- **What is required**: Transcribe the whole listing exactly, but do not carry over its pictures.

_ _ _ _ _

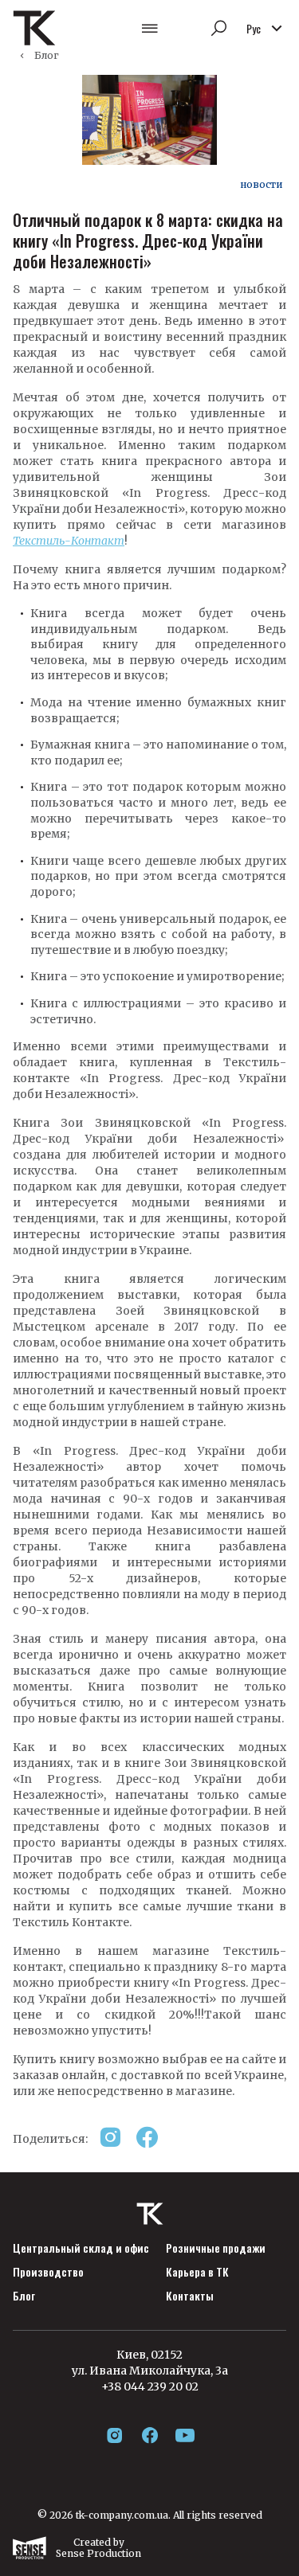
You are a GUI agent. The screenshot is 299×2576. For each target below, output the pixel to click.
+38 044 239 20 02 (150, 2386)
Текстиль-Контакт (68, 541)
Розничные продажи (216, 2248)
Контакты (190, 2295)
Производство (48, 2271)
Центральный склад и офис (81, 2248)
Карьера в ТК (197, 2271)
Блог (46, 55)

_ _ _ _ _

- **Completed exercise**:
You are a GUI agent. The screenshot is 299×2576. For each target below, output the pixel to click.
+38 044 239 20 02 (150, 2386)
Текстиль-Контакт (68, 541)
Розничные продажи (216, 2248)
Контакты (190, 2295)
Производство (48, 2271)
Центральный склад и офис (81, 2248)
Карьера в ТК (197, 2271)
Блог (46, 55)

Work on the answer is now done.